Le specialità gastronomiche della zona intorno al comune di Codrongianus, piccolo centro che conta circa 1300 abitanti, situato a 317 metri sul livello del mare, sono legate all'antica tradizione agricola e pastorale. Spazio a gustose ricette preparate a base di carne di capretto arrostita, magari aromatizzata al mirto, oppure di formaggi sia caprini che ovini, frutto della rinomata abilità casearia sarda. Ogni piatto sarà, infine, condito sapientemente dall'olio d'oliva.

Il viaggio prosegue attraverso la piana di Chilivani, frazione del comune di Ozieri che conta appena 300 abitanti. Qui si trova l'ippodromo di Chilivani che è tra le più importanti strutture ippiche della Sardegna e d'Italia. Poco distante da Ozieri c'è la chiesa di Sant'Antioco di Bisarcio, un gioiellino che vale sicuramente la pena di visitare.

Il Logudoro, poi, è una zona tra le più fertili della Sardegna, grazie anche alla presenza del bacino d'acqua del Coghinas, un lago artificiale creato dalla mano dell'uomo nel 1926, sbarrando il corso del Rio Mannu d'Ozieri. In questo modo è stato possibile irrigare meglio le aree circostanti, dove si estendono vigneti e uliveti, che presentano una morfologia prevalentemente montuosa. A Ozieri non bisogna dimenticare di assaggiare i "sospiri", ovvero dolci di pasta di mandorle e zucchero, le "sas copulettas", preparati con pan di Spagna inzuppato con acqua di mandorle, e le "origliettas", trecce di pasta e strutto condite con miele.

A poca distanza dal lago di Coghinas, nei pressi del comune di Oschiri c'è l'imponente Santuario di Nostra Signora di Castro, in stile romanico-lombardo, che domina la piana campestre circostante. Fu costruito in trachite rossa nel XII secolo e fu anche sede del vescovado fino al 1505.

Il piatto tipico di Oschiri è rappresentato dalle "panadas" - che in sardo significa "palle" - ovvero fagottini salati ripieni di formaggio o di carne di maiale tritata e accompagnata da verdure. Numerose possono essere le varianti in questione, il ripieno può essere preparato con pancetta oppure con carne d'agnello insaporita con funghi e carciofi sott'olio; altri preferiscono le versioni a base di pesce, in genere anguilla.
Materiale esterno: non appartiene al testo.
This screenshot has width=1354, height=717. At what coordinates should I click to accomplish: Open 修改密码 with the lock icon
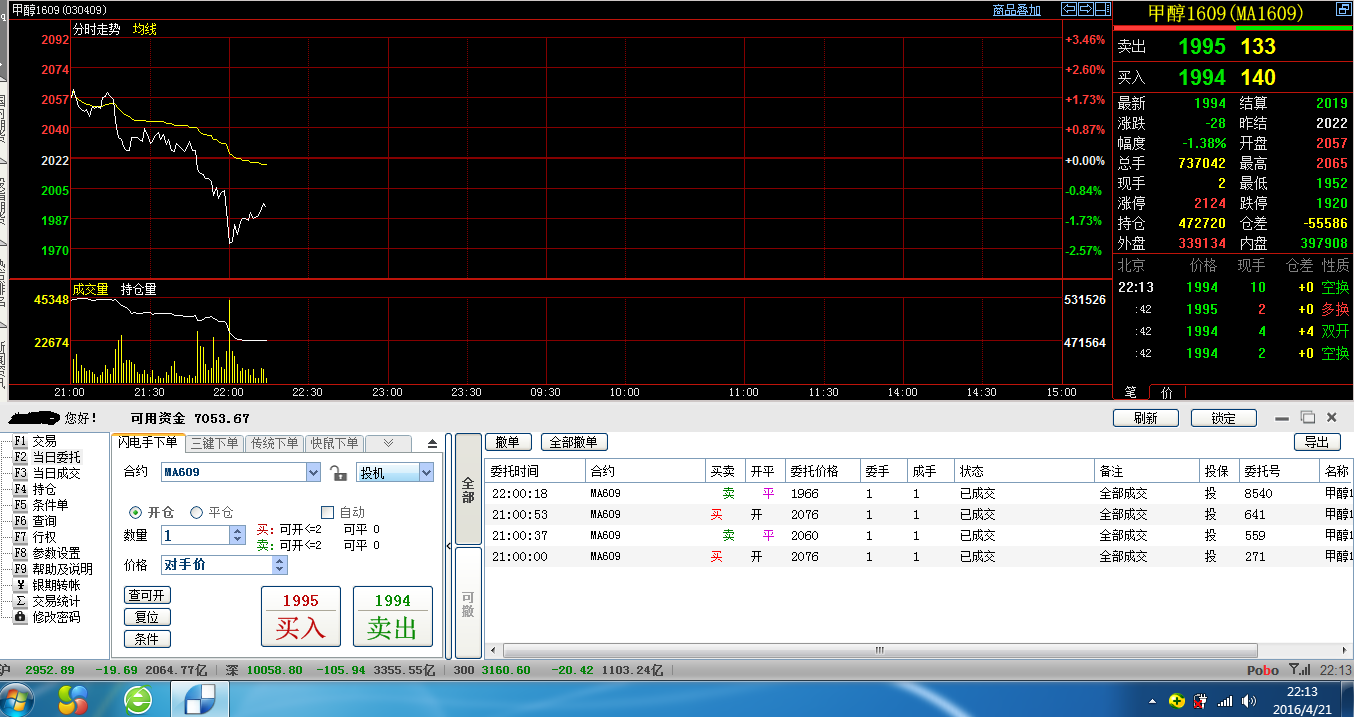[x=20, y=617]
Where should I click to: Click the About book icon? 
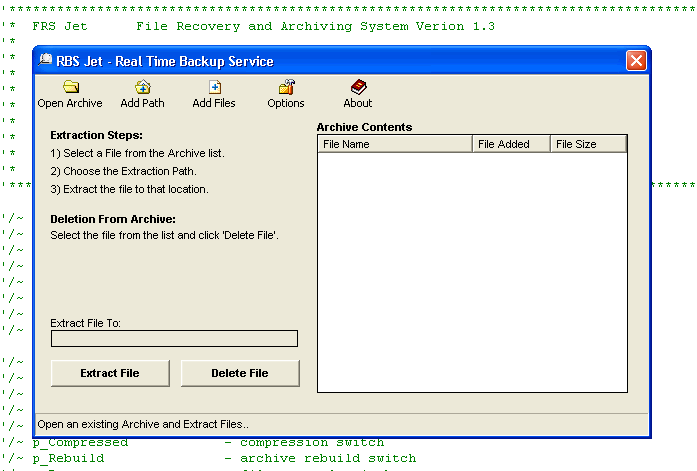(358, 88)
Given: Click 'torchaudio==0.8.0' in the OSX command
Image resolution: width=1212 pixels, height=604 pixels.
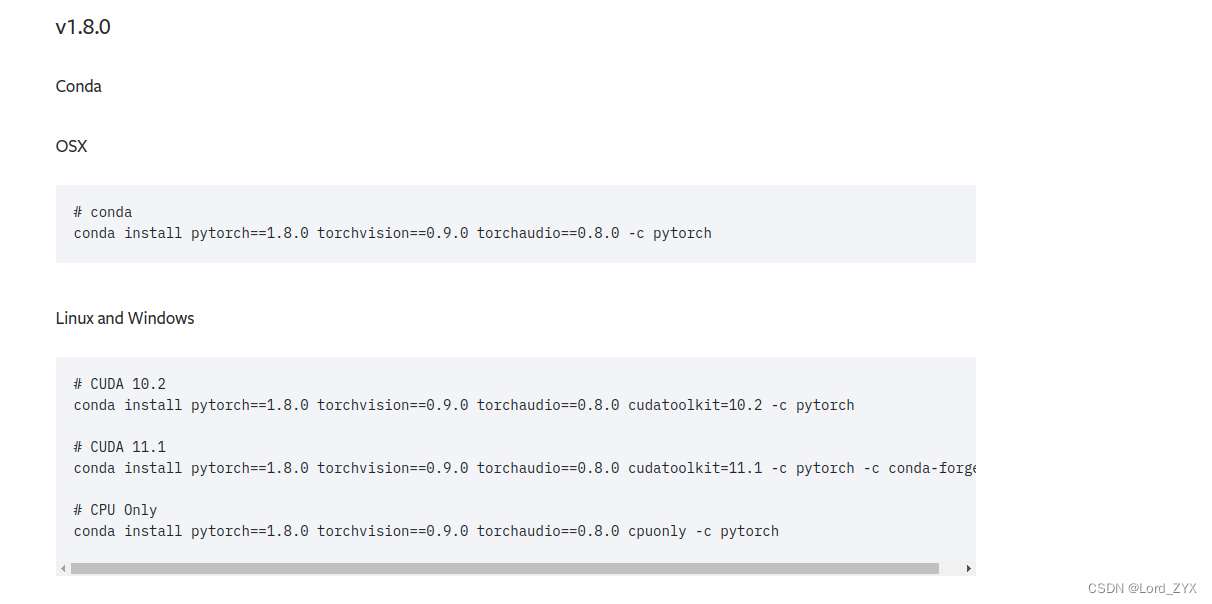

Un tempo questa autentica bontà veniva consumata soprattutto durante i giorni di festa.

La scoperta del Logudoro si conclude a Berchidda e a Monti, lungo la SS 199, nel cuore delle terre dove regna il Vermentino, vitigno pregiato, utilizzato per la produzione di numerosi vini sardi. Berchidda, a 30 km da Olbia, in particolare, ospita il Museo del Vino, la prima struttura italiana multimediale dedicata al vino che ripercorre la storia del vino in Sardegna attraverso una minuziosa ricostruzione degli attrezzi utilizzati un tempo, come zappe, torchi, tini e piccoli strumenti per il lavoro nelle vigne.